- Java 8
- sbt
git clone https://github.com/michaelcapizzi/TextComplexity.git
The system expects the text to be classified to be in .txt form with paragraphs delimited by a blank line:
She moved away from the door, stepping as softly as if she were afraid of awakening some one. She was glad that there
was grass under her feet and that her steps made no sounds. She walked under one of the fairy-like gray arches between
the trees and looked up at the sprays and tendrils which formed them. "I wonder if they are all quite dead," she said.
"Is it all a quite dead garden? I wish it wasn't."
If she had been Ben Weatherstaff she could have told whether the wood was alive by looking at it, but she could only
see that there were only gray or brown sprays and branches and none showed any signs of even a tiny leaf-bud anywhere.
**Note:**You can import a .txt file where the paragraphs are not delimited by a blank line, but computational times may
explode as the feature extractor depends upon a discourse parse which handles the entire document as one instance
to parse.
The system can handle two different classification structures:
Classify into 6 distinct classes:
| K-1 | 2-3 | 4-5 | 6-8 | 9-10 | 11-12 |
|---|---|---|---|---|---|
| "0001" | "0203" | "0405" | "0606" | "0910" | "1112" |
or
Classify into 3 distinct classes:
| K-5 | 6-8 | 9-12 |
|---|---|---|
| "0005 | "0608" | "0912" |
If you'd like to simply run the best-performing model for each label structure*, you can run this command: run-main Complexity.Demo [file to analyze] [number of classes]. You will see the feature values generated, the predicted grade level band, and the confidence of the other classes for comparison.
run-main Complexity.Demo "document.txt" "3"
or
run-main Complexity.Demo "document.txt" "6"
*current, best-performing configurations:
- 6-class structure:
random forestclassifier usinglexicalfeatures only - 3-class structure:
linear SVMclassifier usinglexicalandparagraphfeatures
If you'd like to further investigate the predicted output generated by different configurations, you can run the Predict main class. This requires more arguments: run-main Complexity.Predict [file to analyze] [number of classes] [model to use] [full path to dataset to use] [feature types to include+].
The model choices are: randomForest, perceptron, logisticRegression, or svm.
The datasets can all be found in the /resources/savedFeatureMatrices folder of the repository.
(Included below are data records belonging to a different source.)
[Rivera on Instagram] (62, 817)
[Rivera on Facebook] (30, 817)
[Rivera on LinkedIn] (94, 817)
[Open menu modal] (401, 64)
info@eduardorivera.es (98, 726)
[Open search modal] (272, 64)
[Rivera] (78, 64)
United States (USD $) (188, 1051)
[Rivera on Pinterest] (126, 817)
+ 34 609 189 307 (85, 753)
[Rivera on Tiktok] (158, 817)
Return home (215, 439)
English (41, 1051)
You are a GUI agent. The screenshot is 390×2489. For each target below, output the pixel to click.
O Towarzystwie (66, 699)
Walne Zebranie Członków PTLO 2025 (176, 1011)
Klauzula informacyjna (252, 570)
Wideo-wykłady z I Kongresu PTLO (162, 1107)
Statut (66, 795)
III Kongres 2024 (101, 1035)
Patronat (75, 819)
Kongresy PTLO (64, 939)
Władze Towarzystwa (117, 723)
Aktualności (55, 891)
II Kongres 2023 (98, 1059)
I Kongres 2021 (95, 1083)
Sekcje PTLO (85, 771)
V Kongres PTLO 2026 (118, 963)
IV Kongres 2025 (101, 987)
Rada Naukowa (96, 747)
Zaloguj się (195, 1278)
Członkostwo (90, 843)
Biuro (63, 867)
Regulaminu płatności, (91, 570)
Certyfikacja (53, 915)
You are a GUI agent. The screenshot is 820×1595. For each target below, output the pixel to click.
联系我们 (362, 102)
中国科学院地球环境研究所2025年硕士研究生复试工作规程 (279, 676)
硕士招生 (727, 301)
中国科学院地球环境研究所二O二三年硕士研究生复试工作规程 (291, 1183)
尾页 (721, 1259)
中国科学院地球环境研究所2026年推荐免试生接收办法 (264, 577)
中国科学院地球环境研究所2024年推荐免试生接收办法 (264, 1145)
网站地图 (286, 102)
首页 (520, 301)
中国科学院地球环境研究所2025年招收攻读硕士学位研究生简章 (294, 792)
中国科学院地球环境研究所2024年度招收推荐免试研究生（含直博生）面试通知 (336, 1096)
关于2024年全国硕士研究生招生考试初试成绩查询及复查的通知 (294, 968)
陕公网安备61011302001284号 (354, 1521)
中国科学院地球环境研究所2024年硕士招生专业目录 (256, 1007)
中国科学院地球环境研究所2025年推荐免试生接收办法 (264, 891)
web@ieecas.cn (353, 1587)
They are saved with an .svmLight file type, but they are just plain text. The number of classes and feature sets used to generate the matrix should be easily identiable from the file name.
Note: The choice of the dataset must match both the number of classes and the feature sets to use.
run-main Complexity.Predict "document.txt" "6" "randomForest" "/path/to/resources/savedFeatureMatrices/lex_par-6.svmLight" "lexical" "paragraph"
Each feature set to include should be its own argument separated by a space. The choices are: lexical, syntactic, paragraph, or all. For example lexical paragraph would use both lexical and paragraph features. Using all will utilize all three feature sets.